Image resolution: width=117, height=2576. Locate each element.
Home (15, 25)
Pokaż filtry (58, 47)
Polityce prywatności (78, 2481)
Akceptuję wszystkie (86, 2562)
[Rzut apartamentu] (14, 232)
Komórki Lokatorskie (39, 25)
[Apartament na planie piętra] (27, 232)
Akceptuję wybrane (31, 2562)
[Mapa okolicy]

........

WORK REQUEST
In the entries above, find the line with "[Rzut apartamentu] (14, 232)", then retype it and every line after it exactly.

RESULT OF THIS EXERCISE
[Rzut apartamentu] (14, 232)
Komórki Lokatorskie (39, 25)
[Apartament na planie piętra] (27, 232)
Akceptuję wybrane (31, 2562)
[Mapa okolicy]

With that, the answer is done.